Lysine‐Targeting, Covalent Inhibitors of Bromodomain BD1 of BET Proteins in Live Cells and Animals

The bromodomain extra-terminal (BET) family of proteins are valuable therapeutic targets for cancer and other diseases. The adverse events of current pan-BET inhibitors (BETi) make the development of BET BD1- or BD2-selective inhibitors as a fresh avenue to overcome safety challenges. On the basis of various lysine-reactive covalent warheads herein we report a set of activity-based probes (ABPs; P3-P7) capable of global profiling of ligandable lysines within bromodomains (BRDs) in live cells and animals.

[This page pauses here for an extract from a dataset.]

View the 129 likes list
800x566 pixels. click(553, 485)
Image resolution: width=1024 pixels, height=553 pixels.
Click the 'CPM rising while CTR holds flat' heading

Chemoproteomic experiments with P7, which utilizes 2-ethynylbenzaldehyde (EBA), identified 16 endogenous BRDs, thus giving a global landscape of ligandable lysines in BRDs. By further introducing EBA and salicylaldehyde into PLX51107 (a noncovalent BETi), we generated lysine-reactive, irreversible (BDS1-4) and reversible (BDS5-6) BD1 covalent inhibitors. Mass spectrometry and X-ray crystallography confirmed the successful covalent engagement between EBA and K91 near the acetylated lysine (Kac)-binding site of BD1 in BRD4. BDS4 showed 104-fold selectivity for BD1 over BD2 with prolonged anticancer effects. Importantly, BDS4 retained robust activity against fibrosis in cells and animals when compared to RVX-208 (a reported BD2-selective noncovalent inhibitor), which showed only marginal effects. Our work serves as a useful tool to delineate distinct functions of BD1 and BD2 in future studies.